The U.S. House of Representatives on Friday passed a bipartisan 1-trillion-U.S.-dollar infrastructure bill which is expected to underpin commodity market. While a correction is needed, AgResource holds that there is no evidence that the U.S. inflationary pressures have been solved, and suggests securing sharp breaks.
Corn futures ended weaker as the focus returns to U.S. and Black Sea yields and supply. The demand market paused for a week. U.S. corn export sales are keeping pace with the U.S. Department of Agriculture’s (USDA) annual forecast, but 2020-2021 steady monthly upward revisions are unlikely unless South American weather turns adverse.
A range of 5.40-5.90 dollars for spot CBOT corn is probable with any modest bearish USDA report expected to illicit new buying on the “corn is fertilizer” investment theme. The situation of falling corn and rising fertilizer prices over time is unsustainable. Acute focus on Argentine precipitation is warranted as La Nina strengthens. AgResource advises end users to add to coverage below 5.50 dollars and sell above 5.90 dollars. The risks in the market are up on heightened inflation.

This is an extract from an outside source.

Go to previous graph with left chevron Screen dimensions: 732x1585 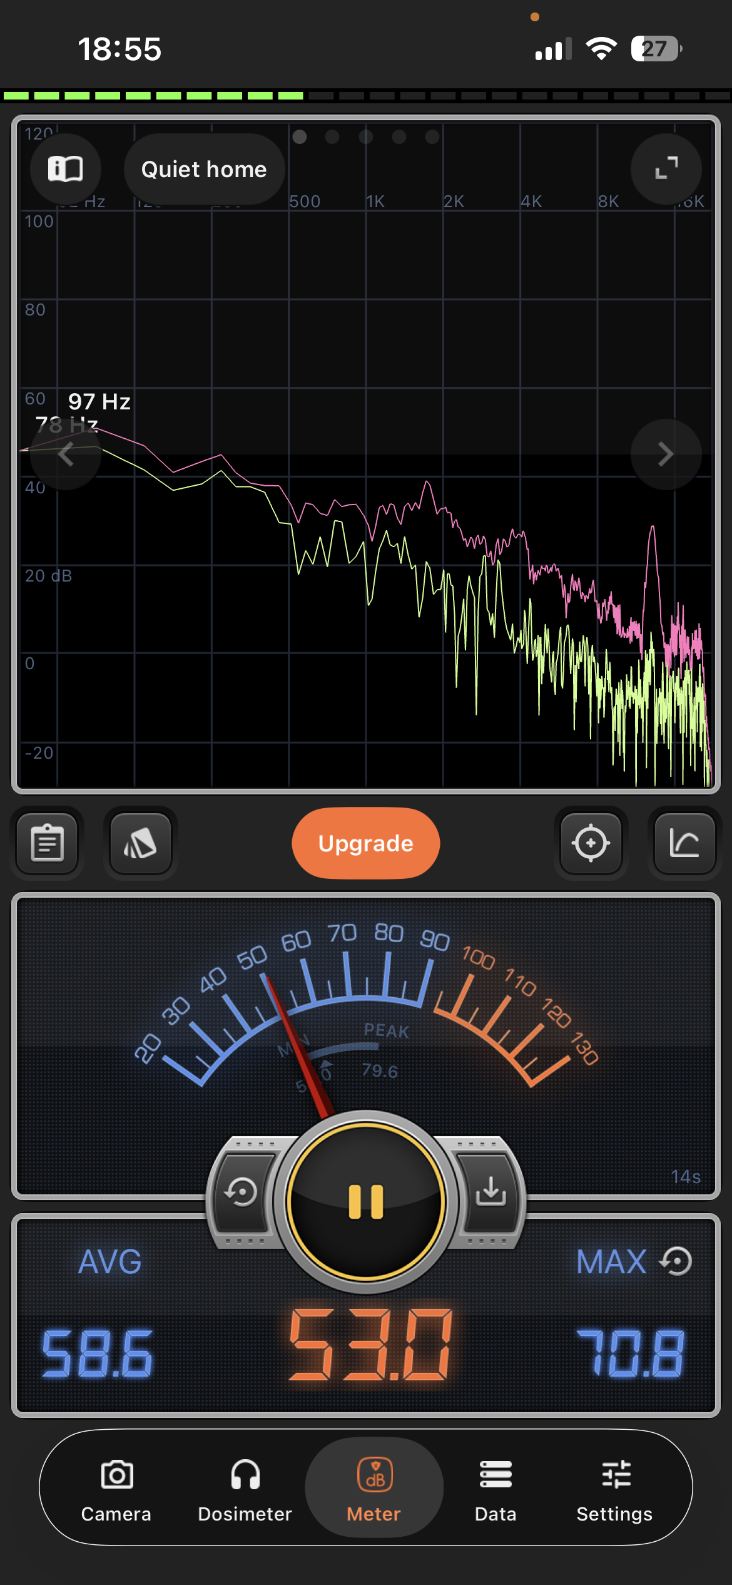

U.S. wheat futures ended lower led by profit taking in Minneapolis wheat from the bulls. Elevated volatility should be expected when prices are at 8-year highs and as every metric ton of demand is counted on a weekly basis.
Importers were less active this week but breaks in the market will encourage consumption, especially with the sharp decline in world freight rates. Major importers are still only covered through early winter and are expected to return with new demand following USDA November report.

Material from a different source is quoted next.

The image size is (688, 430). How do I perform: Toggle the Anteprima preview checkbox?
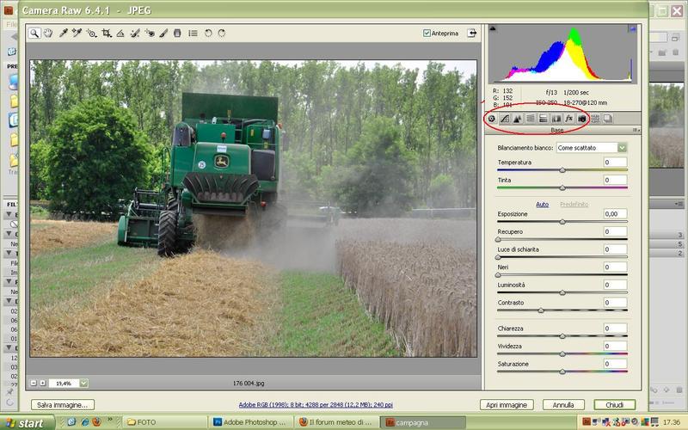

AgResource holds wheat’s longer term bull trend stays intact, with initial price target of 8.00-8.20 dollars reached this week and a final upside goal of 9.00-9.50 dollars. Use early week weakness to return long with key chart support nearby, AgResource advises.
Soybean futures set weekly highs early in the week and collapsed in late-week trade on long liquidation ahead of USDA’s November Crop Report. The trade fears that the USDA could raise the U.S. soybean yield and lower the forecast for U.S. soybean exports.

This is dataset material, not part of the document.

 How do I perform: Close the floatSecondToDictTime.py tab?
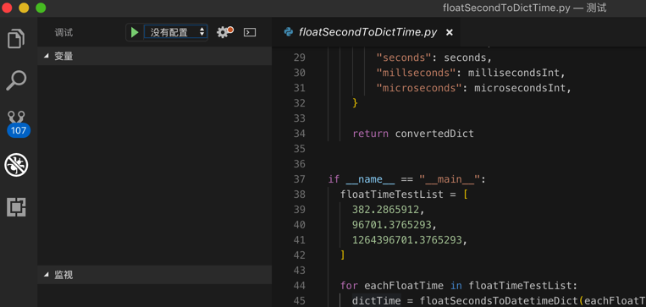click(450, 32)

The USDA weekly export sales report shows U.S. soybean export commitments at 1,187 million bushels, down 33 percent from last year. Typically, 70-75 percent of annual soybean exports are booked by mid to late November.
The USDA’s soybean balance sheet will add stocks, but key support at 11.75-12.000 dollars is not far away and the heart of the South American growing season will occur from early December into February. Dryness is becoming an issue across Southern Brazil and Eastern Argentina.